* **Task to complete**: Return, word for word, the part of the parsnip cake passage from "I was determined" to "that I loved.".

Parsnip Cake - similar to its cousin the carrot cake, with unique spices and flavor!

Parsnip cake! It’s a thing, a very delicious thing. You probably haven’t had one before (or maybe you have; you’re more worldly than me). But I’m here to tell you that it’s delicious and you should stop what you’re doing and make it immediately.

I don’t think I ate parsnips growing up – or at least if I did, they didn’t make an impression on me. I first started eating them with regularity in law school, when I saw curious “white carrots” pop up at the grocery store in wintertime. That was around the time I had finally learned how to properly roast a vegetable (i.e. to roast them at high heat so they become crispy, caramelized and delicious rather than sad, soggy and steamed).

Parsnip Cake - similar to its cousin the carrot cake, with unique spices and flavor!

I was determined to roast anything and everything – carrots, brussels sprouts, (kale chips anyone?), zucchini, potatoes – it all got thrown in the oven at 425. I discovered, however, when I tried parsnips for the first time, that they were much sweeter than the other root veggies, but also had a complex earthy flavor to them that I loved.

Parsnip Cake - similar to its cousin the carrot cake, with unique spices and flavor!

Since that time I’ve eaten as many parsnips as I can get every winter, for it seems they’re the best during that time even though they’re technically available year-round. Parsnips are delicious roasted, but they’re actually amazing mashed too, prepared exactly as you would mashed potatoes (I also add a little lemon juice for flavor). They also go well in soups and stews. You prepare them exactly as you would a carrot – trim off the stem and peel, then chop and use however you want!

* **Given information**:
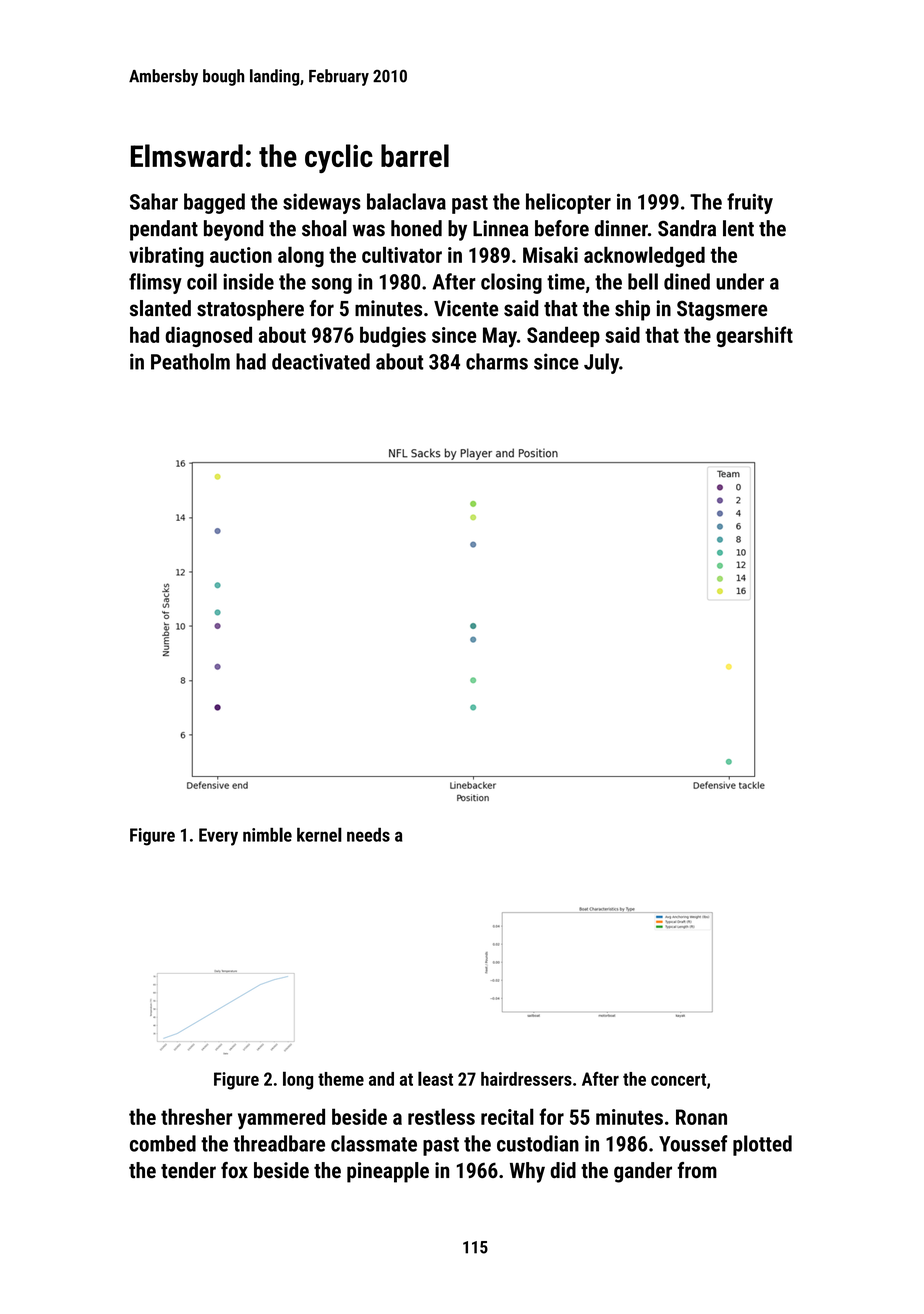 Image resolution: width=924 pixels, height=1314 pixels. What do you see at coordinates (526, 1079) in the screenshot?
I see `hairdressers` at bounding box center [526, 1079].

* **Result of this task**:
I was determined to roast anything and everything – carrots, brussels sprouts, (kale chips anyone?), zucchini, potatoes – it all got thrown in the oven at 425. I discovered, however, when I tried parsnips for the first time, that they were much sweeter than the other root veggies, but also had a complex earthy flavor to them that I loved.